PAGE EXCERPT –
=== Section Start ===
- Also known as: Earl Henry, Sinks Mitchell, Earl Richards, Snake Richards, Sinx Mitchell
- Born: Henry Earl Sinks January 1, 1940 Whitharral, Texas, U.S.
- Origin: Amarillo, Texas
- Died: May 13, 2017 (aged 77) Goodlettsville, Tennessee, U.S.
- Genres: Rock and roll, Rhythm and blues, country
- Occupations: Singer, musician
- Instruments: Vocals, guitar
- Years active: 1957–1990s
- Labels: Ace of Hearts, Brunswick, Capitol, Coral, Decca, Dot, Hickory, United Artists, Warner Bros.
- Spouse: Rita Faye

= Earl Sinks =

American singer (1940–2017)

Henry Earl Sinks (January 1, 1940 – May 13, 2017), known professionally as Earl Sinks, was an American rock and roll singer-songwriter and actor. Sinks' career in music and acting spanned the 1950s to the 1990s. He is best known for his brief tenure as a member and occasional lead singer of The Crickets from 1958 to 1960, and for his acting roles in numerous low-budget movies and TV shows in the 1960s.

He recorded under the names Earl Sinks, Sinx Mitchell, Earl Richards, and Earl "Snake" Richards. He wrote songs for various other artists, including Sue Thompson, The Everly Brothers, The Newbeats, Ernie Ashworth, Brenda Lee, Roy Orbison, Mel Tillis, and Buddy Holly. He also played guitar and sang harmony for sessions with artists such as Mel Tillis, Del Reeves, Mel Street, and Charlie Pride.
=== Section End ===
TASK DIRECTIONS – Continue the Earl Sinks biography from where it stops.

INFORMATION PROVIDED –
=== Section Start ===
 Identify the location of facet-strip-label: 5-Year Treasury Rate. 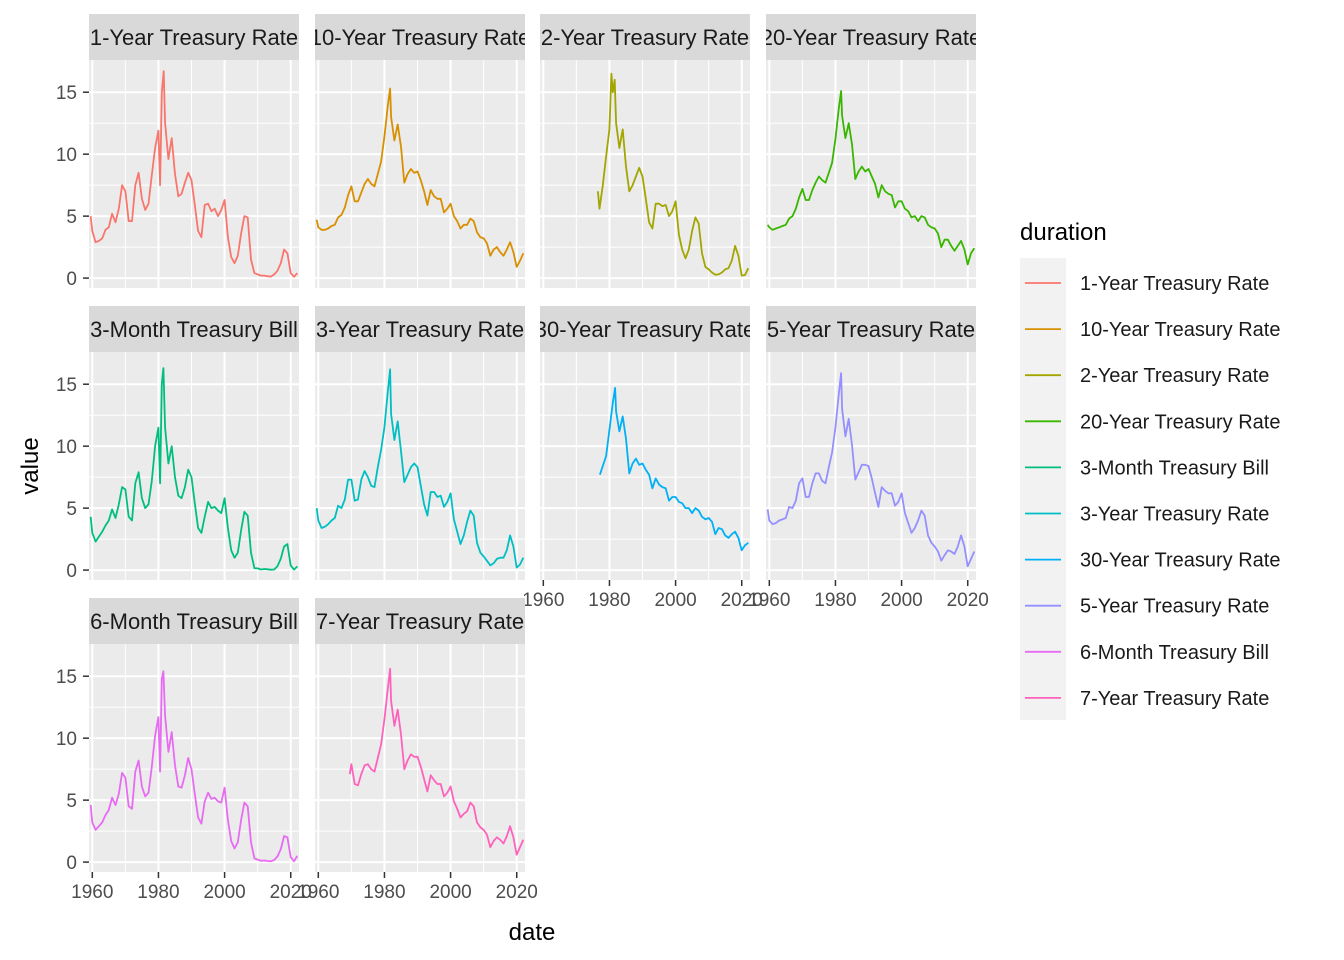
=== Section End ===
EXPECTED ANSWER –
==Music career==
Sinks performed with Bob Wills at the age of twelve; he created his first recordings as a solo artist in 1958 (aged eighteen) at Norman Petty Studios. Under the alias of "Earl Henry", he recorded 2 singles: "I Am The Man/Whatcha Gonna Do?" and "My Suzanne/Believe A Traveler" with Dot Records. After Buddy Holly split with The Crickets near the end of 1958, Sinks was brought in as his replacement by manager Norman Petty. He recorded and performed with The Crickets after Holly's death in 1959, contributing to the album In Style With the Crickets, singing on songs such as "I Fought the Law," "Love's Made a Fool of You", "Deborah", and "When You Ask About Love". Sinks' association with The Crickets ended in February 1960, citing a personal disagreement. David Box was later brought in to finish recording and fulfil the band's contract with Coral Records.

Sinks later moved to Nashville, where he continued to release records. He recorded for Decca Records, in addition to Hickory, Capitol, Coral, Brunswick, United Artist, Warner Brothers, and Ace of Hearts Records. He and Norro Wilson, along with Bill Fernez, recorded as the country band The Omegas. In October 1958, Tommy Allsup rejoined The Crickets for the "Biggest Show of Stars: Autumn Edition” after Buddy split from Jerry Allison and Joe Mauldin. The Roses, a vocal backup group, also performed on the tour. To form a new band for the planned “Winter Dance Party Tour”, Buddy asked his friend Waylon Jennings to play bass, with Tommy Allsup on guitar and Allsup's friend Carl Bunch to play drums. Tommy and Sinks remained in New York following the end of the “Winter Dance Party Tour” for promotional pictures with J.I. and Joe B. as The Crickets.

Sinks had recorded earlier with the Crickets, along with Sonny Curtis, and sang lead on their version of "I Fought the Law,” “Someone Someone,” and “Love's Made A Fool of You." In 1959, he came to Nashville with Bob Montgomery, where they worked together as songwriters with Acuff-Rose.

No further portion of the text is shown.